Esther (Lou Roy-Lecollinet)
es una anti-Penélope, otro residuo de una generación confundida. –¡No sé cómo
vivir! –dice antes de arrojarse a la cama, llorando, en una de las escenas más
conmovedoras de la película. Paul ha salido del interrogatorio, pero el atractivo
de la memoria es irresistible. Ha recuperado el pasaporte al presente, pero hay
algo en el laberinto del pasado que no lo deja asentarse por completo en él. La
última parte del tríptico, la más extensa, narra el amor entre Paul y Esther (que
me callo porque lo peor de las reseñas es el riesgo del spoiler).
Las reseñas
colocan la película en el cajón del drama y el romance. No está mal cuando
entendemos las implicaciones trágicas del término drama. Nos hemos reído una y
otra vez a lo largo de la proyección, o sea que la comedia hace acto de
presencia. Si nuestra lectura es palomera, podemos pensar en el romance. Pero no
hemos visto una película de amor, por importante que la relación con Esther haya
sido para la vida de Paul. Hemos asistido a la explicación de un hombre que
perdió su identidad, que dejó su pasaporte en una provincia socialista y dejó
un duplicado de sí mismo para el mundo. Del otro no sabemos más que lleva
nuestro nombre: entre lo que hacemos hoy y lo que haremos mañana, el otro puede
venir a buscarnos, como en el poema de Luis Rius.

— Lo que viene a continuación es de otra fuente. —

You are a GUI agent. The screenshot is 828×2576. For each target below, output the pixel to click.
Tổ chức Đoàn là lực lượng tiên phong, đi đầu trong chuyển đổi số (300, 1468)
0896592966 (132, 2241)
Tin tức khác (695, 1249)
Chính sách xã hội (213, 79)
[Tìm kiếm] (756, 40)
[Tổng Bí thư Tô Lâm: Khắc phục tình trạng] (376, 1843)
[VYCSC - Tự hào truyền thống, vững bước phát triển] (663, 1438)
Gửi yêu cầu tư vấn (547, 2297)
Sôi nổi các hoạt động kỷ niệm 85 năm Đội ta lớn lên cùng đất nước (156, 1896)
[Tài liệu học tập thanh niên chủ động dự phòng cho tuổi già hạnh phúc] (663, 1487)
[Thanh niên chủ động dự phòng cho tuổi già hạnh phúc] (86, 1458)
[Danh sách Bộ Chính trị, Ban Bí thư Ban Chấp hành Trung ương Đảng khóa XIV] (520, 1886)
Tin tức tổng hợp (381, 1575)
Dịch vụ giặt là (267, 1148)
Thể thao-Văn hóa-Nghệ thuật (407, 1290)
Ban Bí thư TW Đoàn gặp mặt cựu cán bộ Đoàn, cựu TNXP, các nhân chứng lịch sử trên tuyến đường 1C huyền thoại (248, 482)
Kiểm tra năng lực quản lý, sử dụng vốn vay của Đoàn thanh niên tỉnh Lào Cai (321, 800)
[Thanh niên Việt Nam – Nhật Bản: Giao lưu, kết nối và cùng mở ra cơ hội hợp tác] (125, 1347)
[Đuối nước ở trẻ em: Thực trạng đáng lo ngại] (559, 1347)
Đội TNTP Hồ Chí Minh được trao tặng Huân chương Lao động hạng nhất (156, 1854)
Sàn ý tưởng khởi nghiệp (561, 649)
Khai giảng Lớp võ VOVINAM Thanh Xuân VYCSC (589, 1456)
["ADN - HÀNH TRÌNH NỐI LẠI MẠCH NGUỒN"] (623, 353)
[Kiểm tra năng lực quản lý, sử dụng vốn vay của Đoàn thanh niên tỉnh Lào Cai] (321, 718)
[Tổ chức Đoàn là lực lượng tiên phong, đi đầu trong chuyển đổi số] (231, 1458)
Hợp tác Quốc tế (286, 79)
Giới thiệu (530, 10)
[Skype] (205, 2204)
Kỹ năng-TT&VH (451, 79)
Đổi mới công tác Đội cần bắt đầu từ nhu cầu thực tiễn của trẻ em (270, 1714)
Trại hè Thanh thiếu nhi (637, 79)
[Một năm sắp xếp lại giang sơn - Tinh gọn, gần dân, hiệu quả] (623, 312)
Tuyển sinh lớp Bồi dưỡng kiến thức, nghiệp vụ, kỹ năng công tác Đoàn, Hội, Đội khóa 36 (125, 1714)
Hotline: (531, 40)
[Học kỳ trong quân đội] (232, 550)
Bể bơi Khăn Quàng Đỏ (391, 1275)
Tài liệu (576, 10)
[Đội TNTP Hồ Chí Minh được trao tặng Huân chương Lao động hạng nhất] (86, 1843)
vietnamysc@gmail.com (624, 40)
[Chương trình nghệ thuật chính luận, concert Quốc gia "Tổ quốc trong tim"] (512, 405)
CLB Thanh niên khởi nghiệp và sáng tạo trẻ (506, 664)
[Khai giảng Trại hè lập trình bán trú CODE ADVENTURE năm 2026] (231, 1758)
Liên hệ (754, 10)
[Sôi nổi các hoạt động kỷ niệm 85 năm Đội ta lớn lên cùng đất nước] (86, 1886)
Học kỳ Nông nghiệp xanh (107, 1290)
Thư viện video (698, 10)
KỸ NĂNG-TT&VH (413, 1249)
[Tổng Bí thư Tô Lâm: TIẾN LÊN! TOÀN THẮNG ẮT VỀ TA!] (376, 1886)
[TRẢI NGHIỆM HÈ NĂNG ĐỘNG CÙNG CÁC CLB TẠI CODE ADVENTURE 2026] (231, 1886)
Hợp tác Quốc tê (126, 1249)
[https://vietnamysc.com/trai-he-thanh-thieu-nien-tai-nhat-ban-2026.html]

Paul lo ha dejado libre para
acudir al encuentro de sí mismo en los archivos de la memoria y la
confrontación con los pretendientes del presente que quieren jugar a ser
pasados.
La tragedia de Paul
es ser ahora un hombre destruido. Aunque estuvimos un par de horas riéndonos con
sus peripecias, no debemos olvidar que asistimos al espectáculo de un mundo
muerto: lo que queda de Paul es un hombre viejo y solo que vuelve a un París
donde nadie lo espera. Afortunadamente, el cine nos consuela con las imágenes: el
close-up final al rostro de Esther nos dice que vivir ha valido la pena, que
haber experimentado la belleza puede superar la tragedia del envejecimiento, y
sobre todo, que recordar la belleza, en su forma más viva y más plena, es un muy democrático privilegio.